Rep. Act No. 8974 is plainly clear in imposing the requirement of immediate prepayment, and no amount of statutory deconstruction can evade such requisite. It enshrines a new approach towards eminent domain that reconciles the inherent unease attending expropriation proceedings with a position of fundamental equity. While expropriation proceedings have always demanded just compensation in exchange for private property, the previous deposit requirement impeded immediate compensation to the private owner, especially in cases wherein the determination of the final amount of compensation would prove highly disputed. Under the new modality prescribed by Rep. Act No. 8974, the private owner sees immediate monetary recompense with the same degree of speed as the taking of his/her property.43 (Emphasis supplied)
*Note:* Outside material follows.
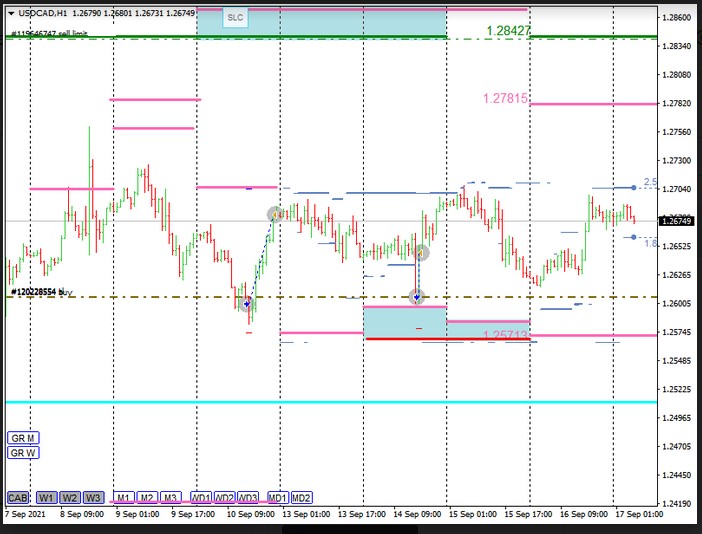
Task: Click the M1 button
Action: (x=122, y=497)

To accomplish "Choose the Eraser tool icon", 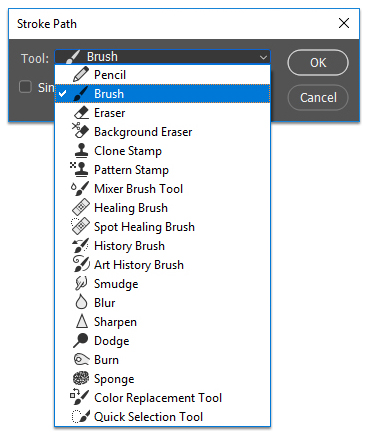I will [x=81, y=113].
Here, the Republic issued a check44 in the name of Gabriel Q. Fernandez for P167,475.00, the amount it alleged was 100% of the zonal value of the property at P15.00 per square meter. It presented as evidence a certification45 by the Bureau of Internal Revenue on the zonal valuation of Barangay Road in Barangay Tuyo, Balanga, Bataan, which pegged the property as "pastureland" valued at P15.00 per square meter.

The Department of Public Works and Highways also submitted a certificate of availability of funds46 certifying that the amount of P7,705,000.00 was appropriated for the four-lane highway in Barangay Tuyo, Balanga, Bataan less the amount of P167,475.00 to be paid to Gabriel Q. Fernandez.
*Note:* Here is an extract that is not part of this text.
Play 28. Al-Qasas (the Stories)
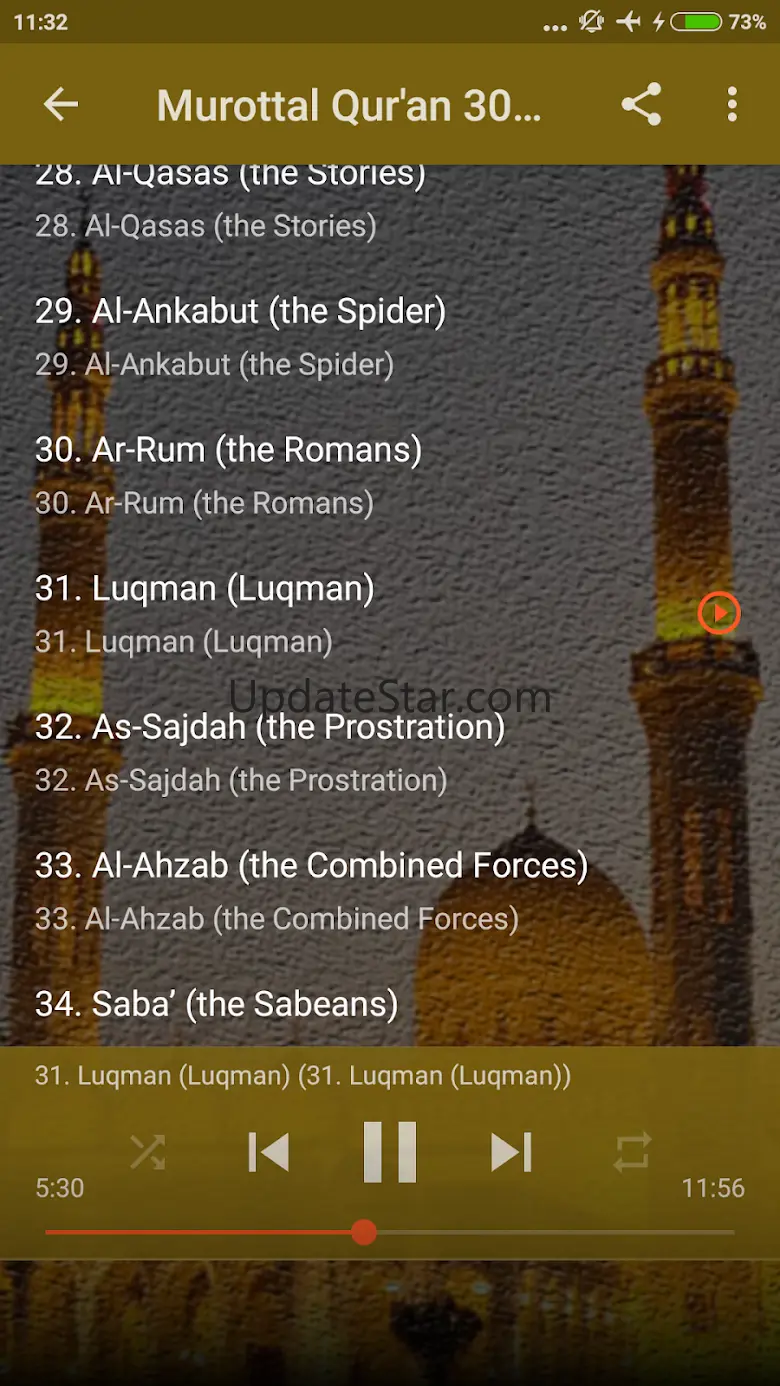230,200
Respondents Heirs of Fernandez, however, contest the amount deposited by the Republic. They insist that the zonal value of the property was P50.00 per square meter, not PI5.00 per square meter.47

III

The correct zonal value of the property is P50.00 per square meter, not P15.00 per square meter.

As a general rule, findings of fact of the lower courts are binding on this court. There are, however, exceptions to this rule, such as when the factual findings of the Court of Appeals contradict the findings of the trial court.48 In this instance, an independent examination of the evidence is necessary in order to resolve the issue.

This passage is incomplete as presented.